Copy every entry exactly as it reads and exclude whatever pictures appear.

□ □ □

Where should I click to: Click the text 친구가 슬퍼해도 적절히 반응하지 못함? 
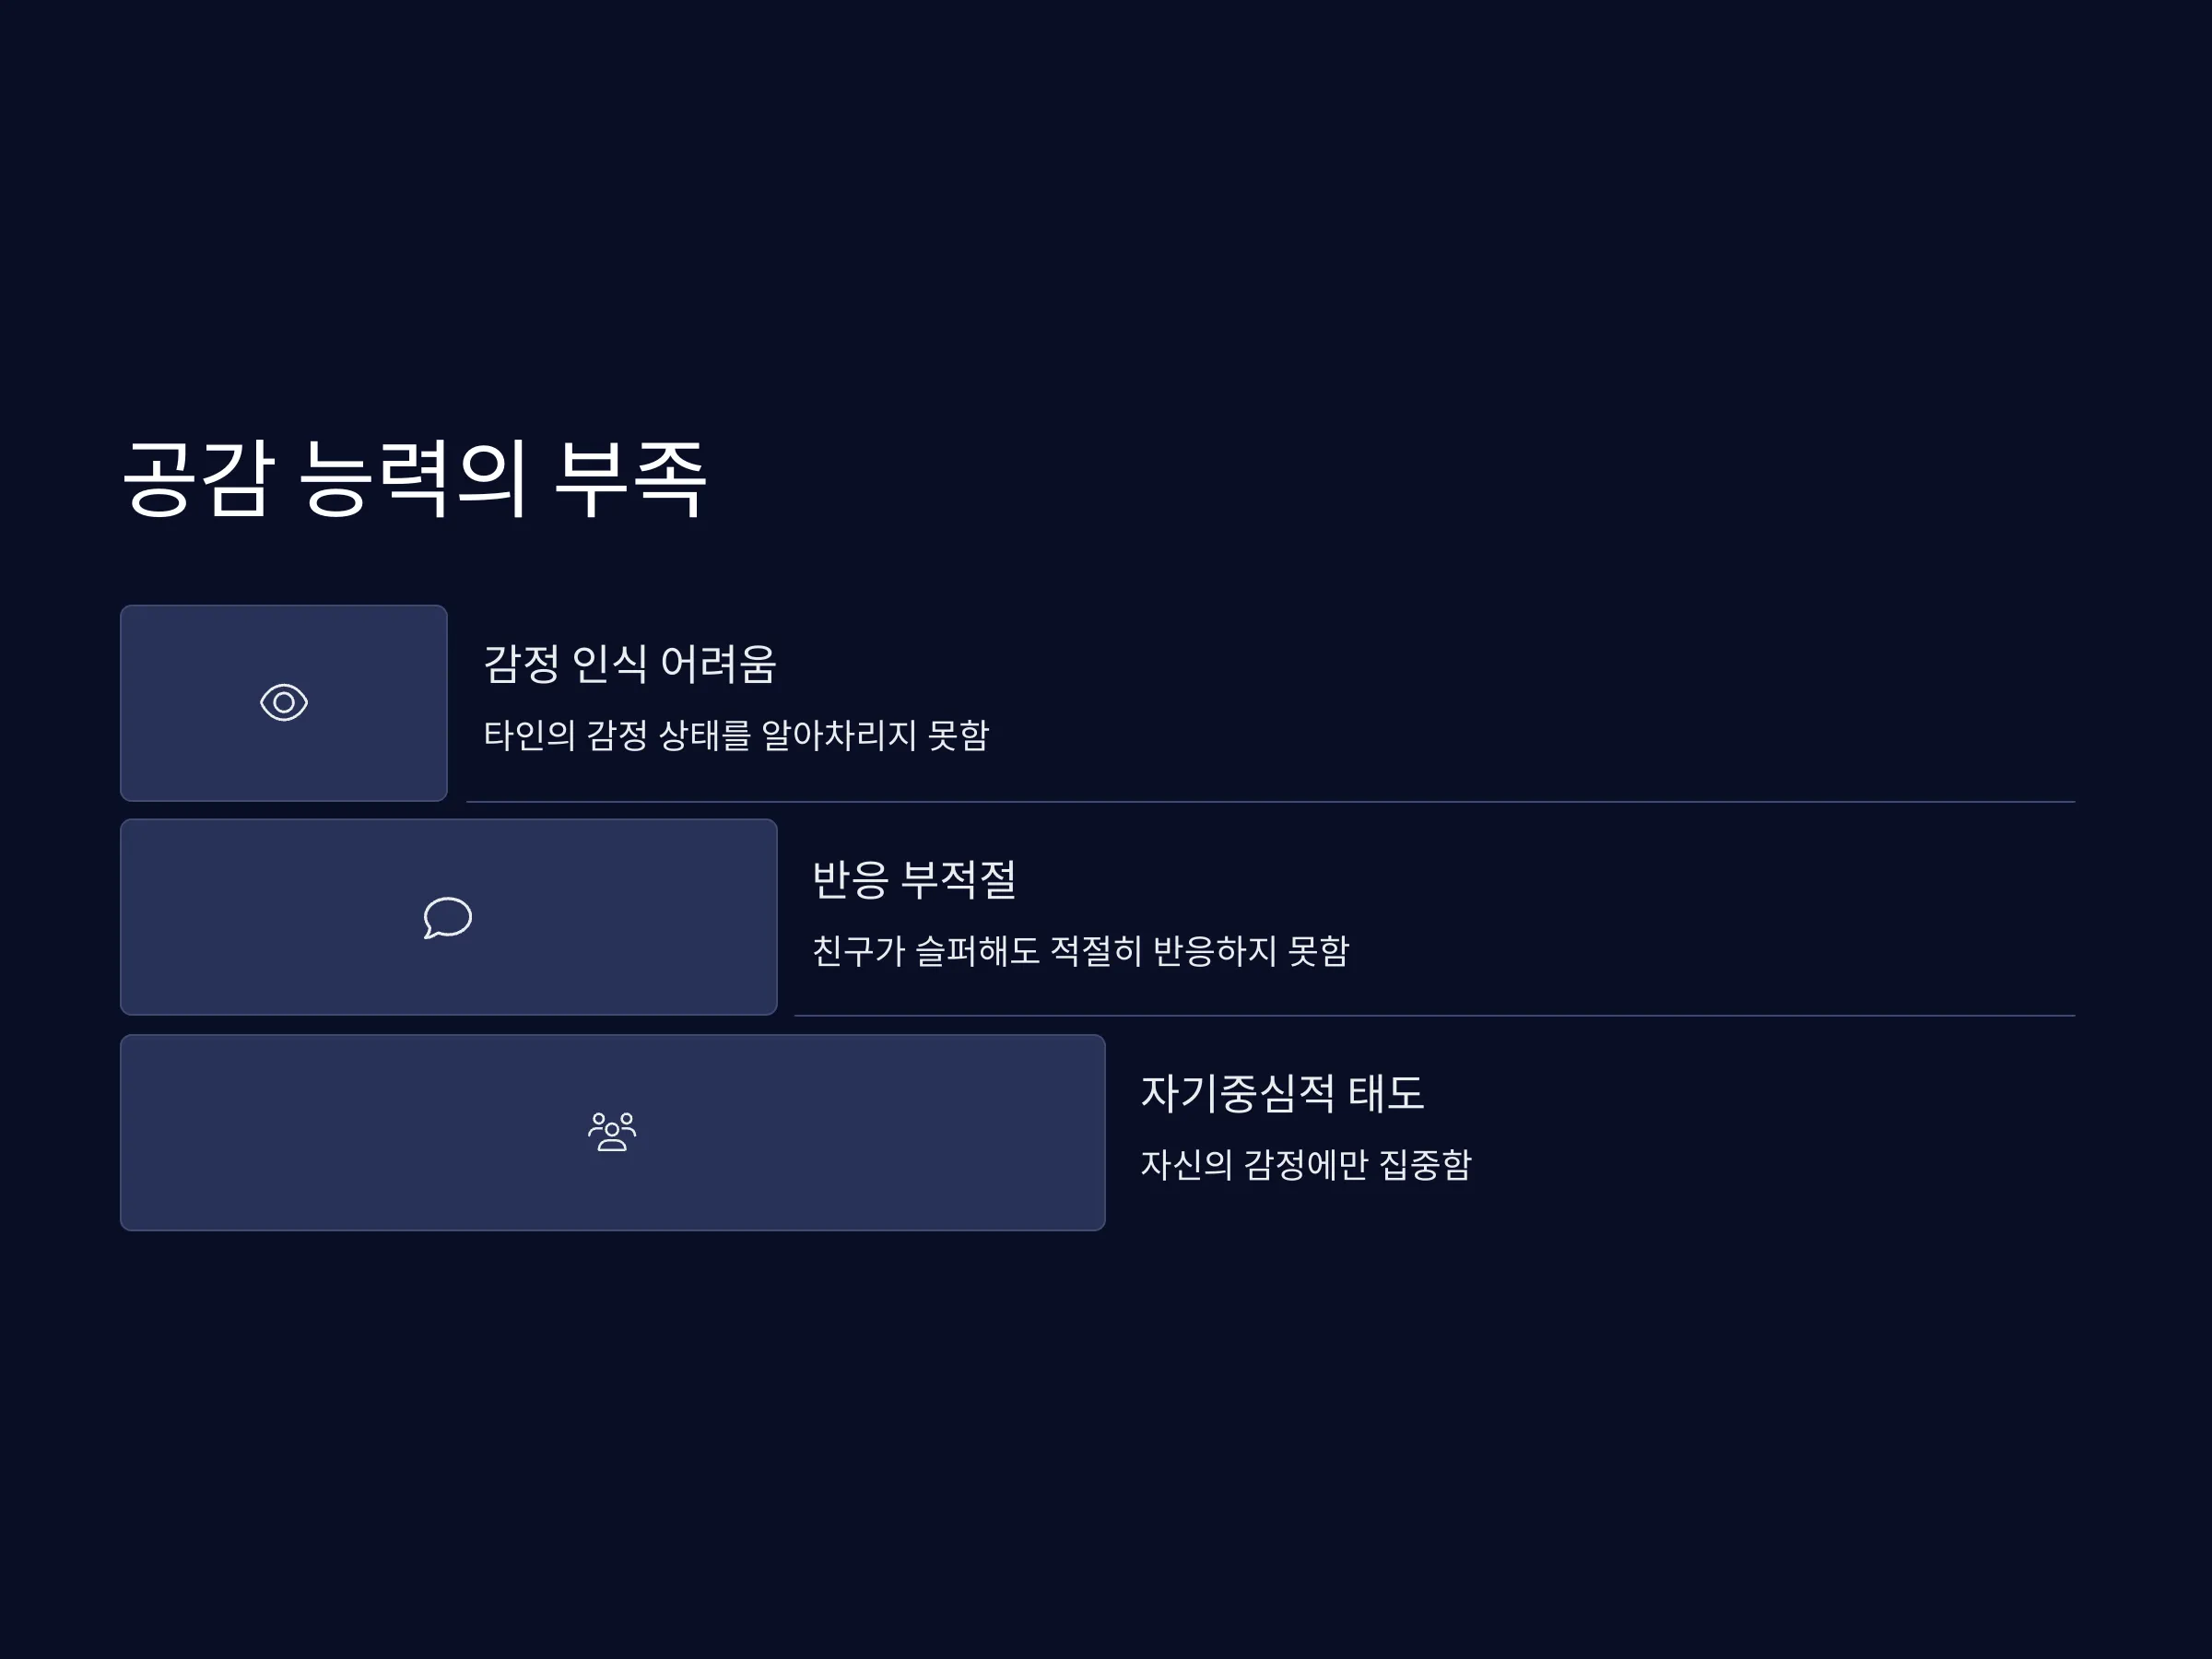[1081, 950]
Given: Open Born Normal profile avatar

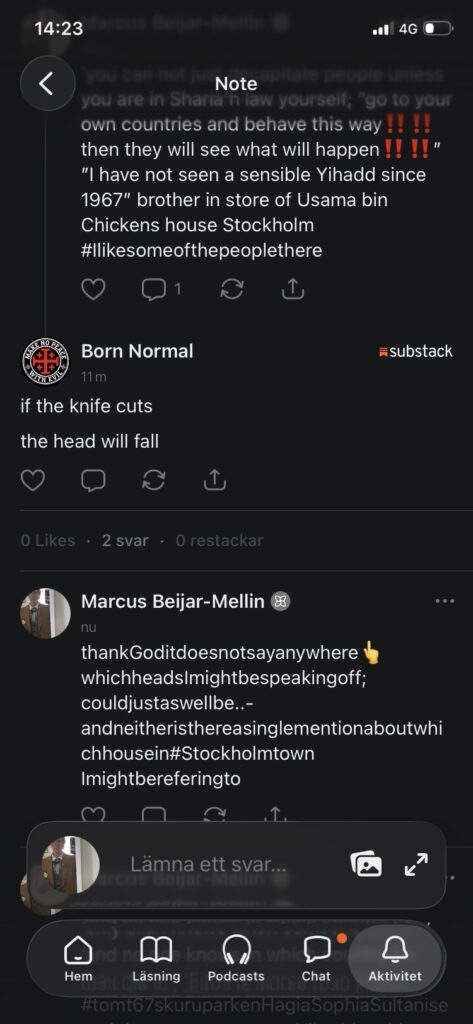Looking at the screenshot, I should point(45,361).

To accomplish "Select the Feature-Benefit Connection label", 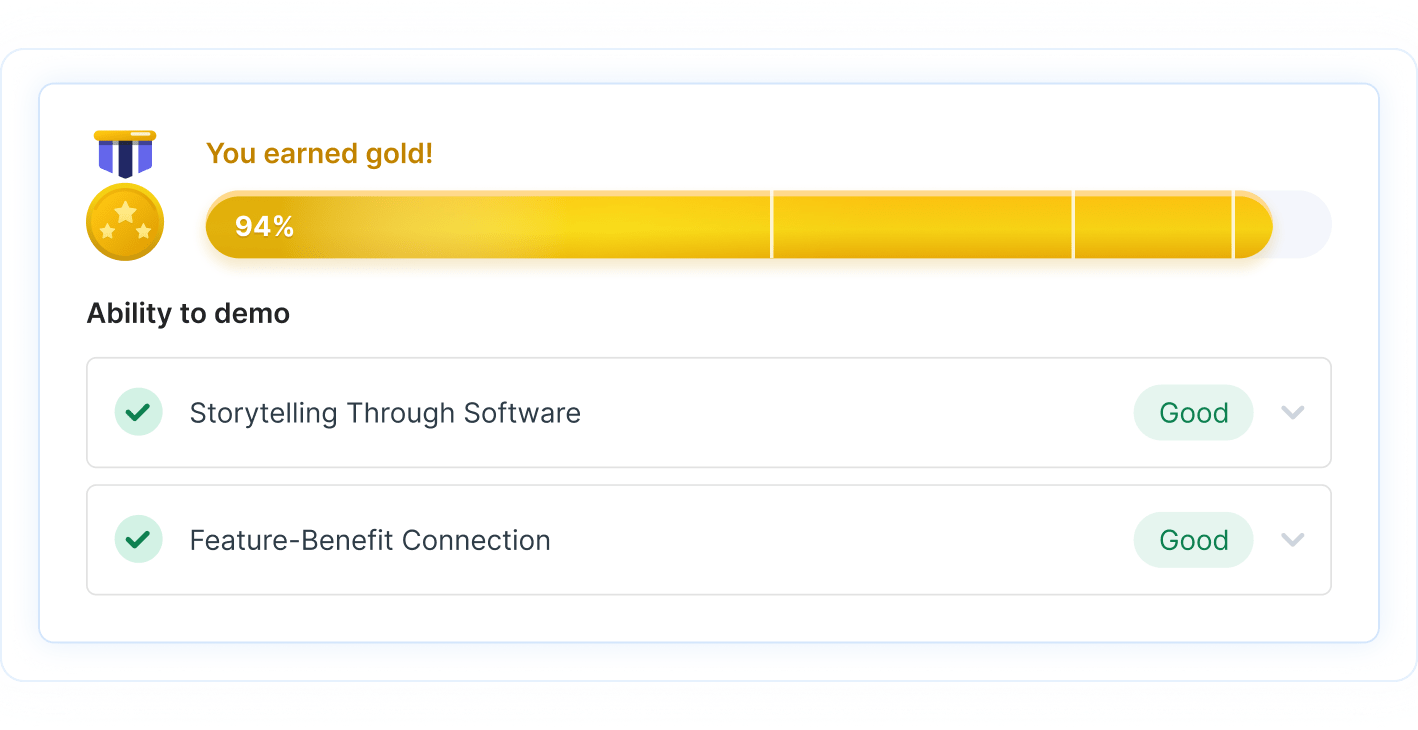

□ □ □

Answer
Where should I click to: Click the text 친구가 슬퍼해도 적절히 반응하지 못함? 
[1081, 950]
Given: Open Born Normal profile avatar

Looking at the screenshot, I should point(45,361).

To accomplish "Select the Feature-Benefit Connection label", 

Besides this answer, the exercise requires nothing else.